When it comes to security, you should examine how IoT cloud platform vendors have dealt with security and privacy issues in the past and review their security content. Some security features you should look for are:
- Hardware keys — Each device should be given its own private key, so unauthorized devices can’t sneak into your fleet.
- Two-factor authentication — You always need extra security when it comes to IoT. Find an IoT cloud platform that protects your account by adding a second step to verify your identity before you can access your devices.
- Role-based access controls — For large companies, you need an IoT cloud platform that allows you to control who can manage and read data from your devices.
- Encrypted messages — This is standard practice, but make sure every message is encrypted and secure.
- No open ports — All remote devices should leave no incoming ports open for port scanners or active side attacks.
6. Data Management
When it comes to storing, processing, and analyzing data, you need a system that is already built to handle it. The best IoT cloud platforms combine data sources from an entire fleet into a unified data flow that provides product-wide business intelligence.

“ The best IoT cloud platforms combine data sources from an entire fleet into a unified data flow that provides product-wide business intelligence.”
It is also imperative to choose a IoT cloud platform architecture that seamlessly integrates device data with your existing services.
This allows you to reap all the benefits of getting to house your data where you want, without having to handle the complex building and maintenance aspects of hosting your own IoT cloud solution.
For instance, many companies often want to send device data to their Salesforce, Azure, or AWS environment. You should look for an IoT cloud platform that can handle these integrations and allow you to store your data where you want it.
The Bottom Line
It is critical that companies conduct extensive research on the tools and features they need to have complete control of remote devices out in the field.
Choosing the right IoT cloud platform requires that companies examine more than established brand names and actually prototype and test features that will allow them to manage hundreds or thousands of remote devices.
Companies that forgo this research process could face many challenges and complications down the road, leading to unsatisfactory results or failure.
IoT Cloud Platform Shortlist
Looking for an IoT cloud platform?

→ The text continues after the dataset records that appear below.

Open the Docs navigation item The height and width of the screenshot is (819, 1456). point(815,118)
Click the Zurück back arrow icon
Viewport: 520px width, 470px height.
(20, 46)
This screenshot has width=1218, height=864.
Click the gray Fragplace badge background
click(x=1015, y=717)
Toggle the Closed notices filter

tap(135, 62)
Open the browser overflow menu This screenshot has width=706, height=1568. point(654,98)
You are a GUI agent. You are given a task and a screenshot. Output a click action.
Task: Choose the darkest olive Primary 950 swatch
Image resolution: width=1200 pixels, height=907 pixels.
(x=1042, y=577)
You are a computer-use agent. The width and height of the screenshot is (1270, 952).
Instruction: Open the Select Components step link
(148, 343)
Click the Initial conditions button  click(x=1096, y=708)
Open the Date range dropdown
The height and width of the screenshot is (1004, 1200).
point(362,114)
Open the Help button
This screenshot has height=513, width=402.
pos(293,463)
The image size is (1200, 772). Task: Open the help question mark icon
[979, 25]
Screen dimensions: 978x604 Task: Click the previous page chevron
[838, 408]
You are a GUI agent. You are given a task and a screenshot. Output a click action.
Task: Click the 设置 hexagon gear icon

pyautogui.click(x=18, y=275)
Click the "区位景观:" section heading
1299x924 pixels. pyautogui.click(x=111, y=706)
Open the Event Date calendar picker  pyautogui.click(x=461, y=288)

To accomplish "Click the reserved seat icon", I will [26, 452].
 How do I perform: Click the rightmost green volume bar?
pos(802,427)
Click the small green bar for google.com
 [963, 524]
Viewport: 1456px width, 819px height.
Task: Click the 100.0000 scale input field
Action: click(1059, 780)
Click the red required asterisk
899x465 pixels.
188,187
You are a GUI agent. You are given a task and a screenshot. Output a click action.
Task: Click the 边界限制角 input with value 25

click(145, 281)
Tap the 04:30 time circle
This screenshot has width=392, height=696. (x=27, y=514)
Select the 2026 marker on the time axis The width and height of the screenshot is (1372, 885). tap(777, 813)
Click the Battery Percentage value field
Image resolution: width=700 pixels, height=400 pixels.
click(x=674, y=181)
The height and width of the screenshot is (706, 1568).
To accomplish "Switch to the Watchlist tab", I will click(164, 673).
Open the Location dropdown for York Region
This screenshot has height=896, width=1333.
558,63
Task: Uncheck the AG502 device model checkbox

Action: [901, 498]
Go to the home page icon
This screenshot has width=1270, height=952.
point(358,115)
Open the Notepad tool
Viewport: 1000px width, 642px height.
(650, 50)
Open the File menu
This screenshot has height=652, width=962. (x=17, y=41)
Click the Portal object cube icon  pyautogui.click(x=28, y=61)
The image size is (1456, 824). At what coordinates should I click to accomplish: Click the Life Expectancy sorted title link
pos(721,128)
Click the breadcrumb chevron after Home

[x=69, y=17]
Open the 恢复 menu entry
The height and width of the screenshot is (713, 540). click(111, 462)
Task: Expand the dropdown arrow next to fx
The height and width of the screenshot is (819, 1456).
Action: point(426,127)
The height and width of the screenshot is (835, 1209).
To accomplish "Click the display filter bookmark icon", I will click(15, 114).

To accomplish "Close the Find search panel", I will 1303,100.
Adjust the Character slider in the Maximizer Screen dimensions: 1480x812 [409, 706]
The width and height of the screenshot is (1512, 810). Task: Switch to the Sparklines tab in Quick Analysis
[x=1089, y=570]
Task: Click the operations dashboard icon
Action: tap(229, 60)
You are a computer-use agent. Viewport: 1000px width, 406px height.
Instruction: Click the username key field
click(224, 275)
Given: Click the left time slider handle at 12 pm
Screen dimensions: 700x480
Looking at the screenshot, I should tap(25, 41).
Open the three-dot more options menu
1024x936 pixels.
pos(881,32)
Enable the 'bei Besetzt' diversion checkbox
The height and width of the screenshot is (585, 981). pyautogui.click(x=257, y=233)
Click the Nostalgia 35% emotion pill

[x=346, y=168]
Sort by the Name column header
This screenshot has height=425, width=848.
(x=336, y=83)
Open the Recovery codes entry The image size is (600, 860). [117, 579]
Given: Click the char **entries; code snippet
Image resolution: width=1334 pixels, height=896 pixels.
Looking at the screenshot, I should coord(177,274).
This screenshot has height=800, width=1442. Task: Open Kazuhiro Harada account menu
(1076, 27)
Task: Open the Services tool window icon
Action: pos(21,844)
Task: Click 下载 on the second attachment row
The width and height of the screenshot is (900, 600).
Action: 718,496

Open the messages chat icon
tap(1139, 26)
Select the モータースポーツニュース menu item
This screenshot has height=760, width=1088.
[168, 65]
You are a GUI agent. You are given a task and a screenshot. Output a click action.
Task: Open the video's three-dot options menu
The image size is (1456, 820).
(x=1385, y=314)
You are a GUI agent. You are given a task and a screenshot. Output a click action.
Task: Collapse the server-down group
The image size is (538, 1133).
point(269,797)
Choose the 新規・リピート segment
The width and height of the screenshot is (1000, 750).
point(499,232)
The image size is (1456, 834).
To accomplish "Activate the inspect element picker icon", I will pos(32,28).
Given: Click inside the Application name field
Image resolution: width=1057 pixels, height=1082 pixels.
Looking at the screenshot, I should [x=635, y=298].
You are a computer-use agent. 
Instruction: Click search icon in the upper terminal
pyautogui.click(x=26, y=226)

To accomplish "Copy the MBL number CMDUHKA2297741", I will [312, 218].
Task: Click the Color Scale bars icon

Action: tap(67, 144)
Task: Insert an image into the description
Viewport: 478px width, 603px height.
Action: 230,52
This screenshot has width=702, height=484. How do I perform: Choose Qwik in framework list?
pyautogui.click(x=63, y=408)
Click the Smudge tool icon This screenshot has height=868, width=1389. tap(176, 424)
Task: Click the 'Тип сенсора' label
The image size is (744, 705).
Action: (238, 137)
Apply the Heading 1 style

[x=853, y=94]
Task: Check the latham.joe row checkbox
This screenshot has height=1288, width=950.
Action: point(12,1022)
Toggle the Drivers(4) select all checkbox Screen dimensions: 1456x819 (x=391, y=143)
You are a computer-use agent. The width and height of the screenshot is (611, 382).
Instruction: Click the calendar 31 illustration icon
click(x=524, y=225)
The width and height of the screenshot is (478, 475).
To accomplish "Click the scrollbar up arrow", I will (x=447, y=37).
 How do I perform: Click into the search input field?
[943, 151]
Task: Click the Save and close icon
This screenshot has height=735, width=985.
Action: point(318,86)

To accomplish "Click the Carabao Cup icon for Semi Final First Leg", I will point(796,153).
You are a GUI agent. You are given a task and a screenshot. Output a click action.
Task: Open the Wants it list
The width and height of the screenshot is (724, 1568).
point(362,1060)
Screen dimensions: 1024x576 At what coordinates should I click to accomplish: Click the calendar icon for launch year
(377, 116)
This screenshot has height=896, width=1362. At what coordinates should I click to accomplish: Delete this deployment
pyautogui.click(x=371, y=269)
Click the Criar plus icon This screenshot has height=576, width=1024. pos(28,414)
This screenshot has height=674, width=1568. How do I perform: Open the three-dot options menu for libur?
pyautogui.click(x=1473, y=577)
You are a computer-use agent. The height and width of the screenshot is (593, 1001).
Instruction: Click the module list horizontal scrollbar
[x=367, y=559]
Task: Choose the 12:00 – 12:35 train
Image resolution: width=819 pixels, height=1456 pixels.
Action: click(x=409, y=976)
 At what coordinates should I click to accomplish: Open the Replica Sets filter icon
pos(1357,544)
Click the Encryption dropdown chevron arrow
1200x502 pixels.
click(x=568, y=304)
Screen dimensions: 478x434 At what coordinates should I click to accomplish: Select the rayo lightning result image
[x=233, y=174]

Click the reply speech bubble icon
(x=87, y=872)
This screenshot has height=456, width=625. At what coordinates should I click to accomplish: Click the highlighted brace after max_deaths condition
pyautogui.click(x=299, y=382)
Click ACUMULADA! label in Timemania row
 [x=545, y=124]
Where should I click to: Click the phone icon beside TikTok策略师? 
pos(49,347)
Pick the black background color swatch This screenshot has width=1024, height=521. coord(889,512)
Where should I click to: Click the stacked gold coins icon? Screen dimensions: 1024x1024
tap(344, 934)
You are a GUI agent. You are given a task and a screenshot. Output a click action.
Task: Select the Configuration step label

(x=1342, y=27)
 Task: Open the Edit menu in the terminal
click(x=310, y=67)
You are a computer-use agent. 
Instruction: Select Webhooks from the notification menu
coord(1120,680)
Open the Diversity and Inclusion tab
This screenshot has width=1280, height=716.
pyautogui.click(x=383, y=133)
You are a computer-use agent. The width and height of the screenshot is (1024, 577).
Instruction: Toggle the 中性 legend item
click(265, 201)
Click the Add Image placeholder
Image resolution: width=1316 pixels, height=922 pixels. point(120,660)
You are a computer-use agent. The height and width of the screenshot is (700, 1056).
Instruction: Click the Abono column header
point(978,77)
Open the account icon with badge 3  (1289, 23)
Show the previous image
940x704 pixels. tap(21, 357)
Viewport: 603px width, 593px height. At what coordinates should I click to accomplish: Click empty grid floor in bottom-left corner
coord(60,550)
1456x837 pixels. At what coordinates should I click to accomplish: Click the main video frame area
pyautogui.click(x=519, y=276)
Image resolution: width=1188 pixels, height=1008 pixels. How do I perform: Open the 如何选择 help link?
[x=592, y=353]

Here is a short list of providers that can help you:
Particle — Particle is an enterprise IoT platform that offers everything you need to build an IoT product, from Device to Cloud.
Artik Cloud — The ARTIK IoT platform enables open data exchange for the Internet of Things.
Salesforce IoT — Maximize your business efforts with IoT cloud services.
Google Cloud IoT Platform— Integrated services that allow you to easily and securely connect, manage, and ingest IoT data
ThingSpeak Platform — ThingSpeak is the open IoT platform with MATLAB analytics.